Man in Draper house explosion has died, hospital officials say

By Marcos Ortiz

Published 07/25 2014 07:35AM

Updated 07/26 2014 07:57AM

University of Utah Health Care officials confirmed Saturday that the man in the house explosion died late Friday evening from injuries sustained in the house fire.

The man was identified as 40-year-old Paul Broadhurst. Ryan Dickson, Broadhurst's brother released the following statement:

"Our family is grateful to emergency medical personnel and health care providers who assisted Paul on Friday.

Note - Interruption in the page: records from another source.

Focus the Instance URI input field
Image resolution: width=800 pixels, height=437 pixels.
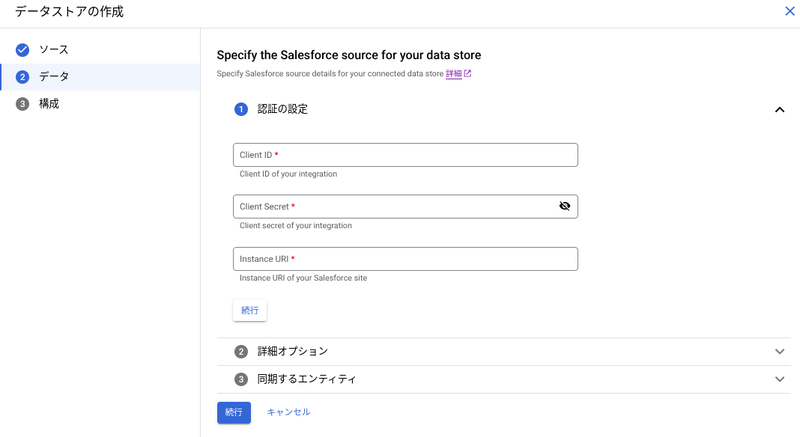[406, 259]
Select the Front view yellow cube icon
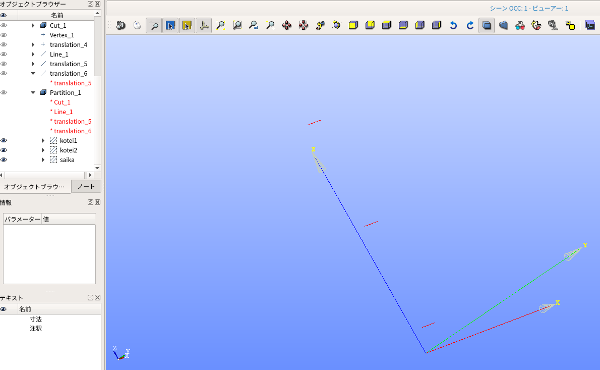 point(353,26)
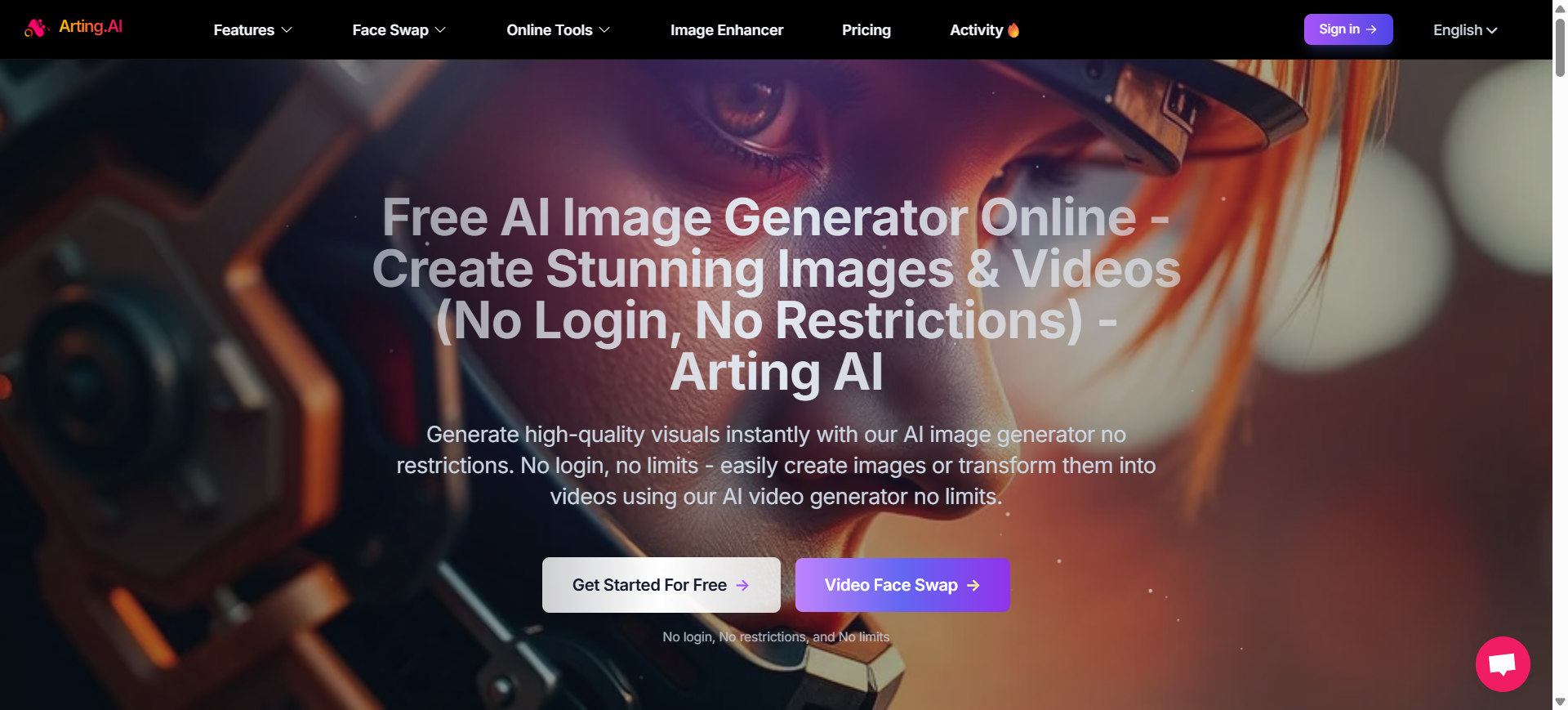Open the English language selector

[x=1464, y=30]
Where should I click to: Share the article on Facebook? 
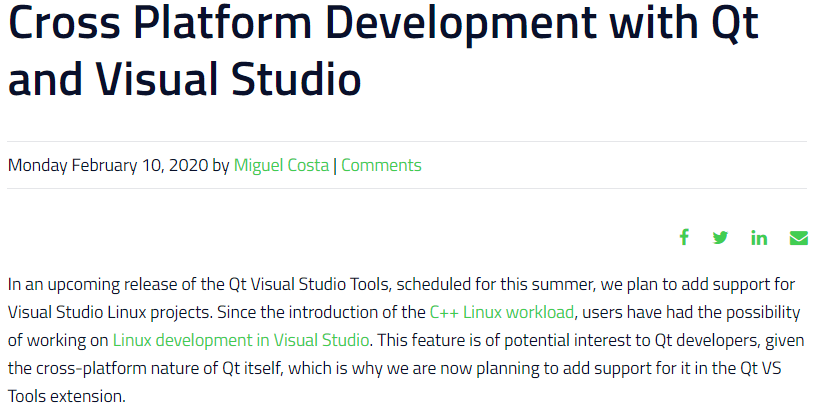coord(684,237)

We ask for privacy as we grieve the loss of our family member."

DRAPER, Utah (ABC 4 Utah) - An explosion caused a large house fire Friday morning.
It happened at 15082 South Junction Circle in Draper.

Neighbors say the explosion was similar to a sonic boom.

"I'm standing on the front door, boom," says Rusty Lugo who lives across the street.

And within seconds, the house on South Junction Circle in Draper was on fire.

Neighbors watched in disbelief.
Bob Tennent was outside laying sod when he heard the explosion.

"I felt this sensation and I looked up and one end of the house is going up in flames and within seconds it moves into one end of the garage," says Tennent. "The door flew out. I could see his ridge line starting to explode and going up in flames. The fire in front of me was just going crazy."

As the fire burned, neighbors moved in closer, concerned for those inside.

"I saw the guy stumbled through the back door and kind of rolled out," says Deven Miner.

She lives behind the burning house. Miner says glass from the burning house was hitting her window. Out on her yard were many items like toys and other material belonging to the burning house that had landed on her back yard.
Denise Cassidy was visiting Miner and says she too saw the man come out of the house.

"He looked distraught, confused and dazed," she says. "His hands were real red."

The house was still burning and fire crews had yet to arrive. But three men jumped into the homeowner's back yard to rescue him.

"The first thing I asked him is if there was anyone else in the home," recalls Scott Baskett. "He was semi-coherent and replied 'no.'"

The men looked for injuries and soon realized he had been badly burned around his arms.

"He had a little bit of clothing around his waist and crotch area and his neck," says Dave Politis. "(There was) some blood on his face, fingers were bleeding but not seriously."

They managed to get him on his feet and drag him to safety. Their heroic effort happened while the house was heavily engulfed in flames.

"There was a lot of fire and we could hear the house moving and secondary explosions happening in the home," says Baskett. "I felt we could maintain our distance enough in case there was another explosion."

At least two homes to the north of the house sustained damage. Most of it was from the heat of the fire. Jim Banford's home is next to the burning home.

"There was a tremendous worry," says Banford. "That's what I was concerned about. We could see the fire had destroyed our fence and it was approaching our house."

But fire crews arrived in time. Still Banford feels very lucky.

"I feel very grateful," he says.

Meanwhile fire investigators continue to search for the cause of the fire. One police officer called the house a "crime scene." But he wouldn't say if the fire was an accident or it's considered a suspicious fire.

A family spokesperson says the home belongs to Sara and Paul Broadhurst. She says Paul remains hospitalized with 95% of his body burned "beyond recognition," according to the spokesperson. She says Paul is on life support. She says Sara and the two children are out of town and the wife will release more information Saturday.
The spokesperson says a catastrophe fund has been set up at any Wells Fargo Bank under the name of Sara Broadhurst.